There are green hydrogen developers on both sides of all three criteria as the industry waits for the IRS to issue guidance.
NextEra Energy Inc. and Plug Power Inc., for example, said in 2022 comments submitted to the IRS that hourly matching could prevent green hydrogen from successfully competing with other renewable energy sources.
"Hourly matching would require a ... project to buy time-correlated renewables during periods of under-generation, which corresponds to higher market price periods, increasing the overall cost," NextEra said. Plug Power said that such a requirement would "stifle the clean hydrogen economy."
Intersect Power LLC and Hy Stor Energy LP, on the other hand, wrote that annual matching is less effective for countering emissions, with independent power producer Intersect Power claiming hourly matching is "simple and ... easily verifiable."
Norton Rose Fulbright's Martin agreed with NextEra and Plug Power that more granular matching, deliverability and additionality "could stop the green hydrogen movement dead in its tracks before it really gets going."
Another issue requiring guidance is whether producers can transport green hydrogen as end products like methanol or ammonium that are easier to move instead of a distinctly hydrogen product.
"The industry argues that if you want a hydrogen economy in practice, you have to accommodate these other outputs," Martin said.
Still, some developers are committing to projects even before the IRS provides more clarity.
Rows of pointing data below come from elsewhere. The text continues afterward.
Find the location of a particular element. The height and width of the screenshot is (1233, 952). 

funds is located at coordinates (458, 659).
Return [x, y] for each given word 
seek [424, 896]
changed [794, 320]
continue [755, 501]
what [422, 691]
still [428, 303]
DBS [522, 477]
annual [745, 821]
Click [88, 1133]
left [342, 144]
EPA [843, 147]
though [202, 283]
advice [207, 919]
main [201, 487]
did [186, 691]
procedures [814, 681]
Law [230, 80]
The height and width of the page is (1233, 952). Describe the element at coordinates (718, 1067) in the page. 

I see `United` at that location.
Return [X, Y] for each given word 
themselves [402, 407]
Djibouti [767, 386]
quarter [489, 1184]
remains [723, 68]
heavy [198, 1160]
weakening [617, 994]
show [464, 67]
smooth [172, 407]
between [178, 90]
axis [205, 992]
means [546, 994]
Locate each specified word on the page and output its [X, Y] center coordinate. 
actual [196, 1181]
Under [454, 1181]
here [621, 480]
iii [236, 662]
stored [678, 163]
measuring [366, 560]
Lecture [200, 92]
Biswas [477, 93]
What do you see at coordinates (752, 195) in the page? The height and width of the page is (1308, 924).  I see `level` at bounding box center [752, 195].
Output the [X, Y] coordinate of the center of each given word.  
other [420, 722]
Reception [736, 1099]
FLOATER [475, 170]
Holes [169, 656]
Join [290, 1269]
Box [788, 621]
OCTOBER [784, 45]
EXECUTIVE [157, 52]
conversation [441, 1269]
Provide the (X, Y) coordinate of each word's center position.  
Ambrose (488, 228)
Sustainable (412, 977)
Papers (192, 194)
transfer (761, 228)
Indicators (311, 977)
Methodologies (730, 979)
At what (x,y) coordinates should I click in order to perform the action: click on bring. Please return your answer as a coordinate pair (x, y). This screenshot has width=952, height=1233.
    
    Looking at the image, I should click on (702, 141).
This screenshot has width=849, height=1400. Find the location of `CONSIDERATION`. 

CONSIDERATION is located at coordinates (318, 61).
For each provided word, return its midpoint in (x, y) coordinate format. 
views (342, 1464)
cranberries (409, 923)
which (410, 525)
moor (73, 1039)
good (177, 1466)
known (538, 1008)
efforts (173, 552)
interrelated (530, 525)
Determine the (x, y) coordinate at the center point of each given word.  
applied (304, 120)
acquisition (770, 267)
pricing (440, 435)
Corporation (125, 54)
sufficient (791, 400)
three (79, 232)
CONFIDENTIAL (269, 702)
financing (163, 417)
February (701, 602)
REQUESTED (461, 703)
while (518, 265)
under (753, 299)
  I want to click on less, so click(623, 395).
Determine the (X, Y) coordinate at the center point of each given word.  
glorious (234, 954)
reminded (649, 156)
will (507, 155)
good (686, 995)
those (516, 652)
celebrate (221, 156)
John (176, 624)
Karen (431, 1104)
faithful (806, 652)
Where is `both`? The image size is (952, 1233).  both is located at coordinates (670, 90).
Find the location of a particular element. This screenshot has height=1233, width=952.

Constellation Energy Corp. in February announced plans to build a $900 million production facility in the Midwest that would combine nuclear and green hydrogen tax credits.
The commercial-scale facility will use 250 MW of nuclear power to produce about 33,450 metric tons of hydrogen annually, with the option to expand to 400 MW.
Solar panel showdown
Solar developers are waiting for clarity on a 10% domestic content bonus tax credit stipulating that 100% of construction materials, including steel and iron, and 40% of the cost of manufactured products are produced in the US, with the required share rising in future years.
Qualifying for that credit depends on whether the IRS rules that certain solar power inputs, including polysilicon and wafers, are considered components rather than subcomponents, with the former creating an enormous barrier to reaching those qualifications due to a dearth of US suppliers, investor-owned utility trade group Edison Electric Institute warned in 2022.
If certain inputs are declared to be components, it could negatively impact utility-scale companies making trackers, inverters and other equipment that connects to inverters that would not qualify for the bonus credit, analysts at TD Cowen wrote April 3.
They expect the IRS will rule that "modules and cells must be domestically manufactured to achieve eligibility," while "a gradual pathway down to the water level is possible but appears less likely."
Baker Botts' Friedman anticipates a more phased implementation.
"My guess is that during early years they'll be more lenient and look only to the metal components and not necessarily ding you on the panels and … in two years' time or so you'll have to have the cells manufactured here from scratch," Friedman said.
Companies like photovoltaic panel producer SunPower Corp., microinverter manufacturer Enphase Energy Inc. and thin film solar panel producer First Solar Inc. have already committed to sourcing more output in the US but have told investors that they are hesitant to spend more on domestic supply chains until specific guidance materializes.
Array Technologies Inc. CEO Kevin Hostetler said during a fourth-quarter 2022 earnings call in March that the solar tracker manufacturer is waiting for a clarified domestic steel definition.
"One would include being able to import steel from China, for example, pour it in the US and call it domestic. The other says that the steel must be from melt to coat in the US ... and those are two radically different positions," Hostetler said.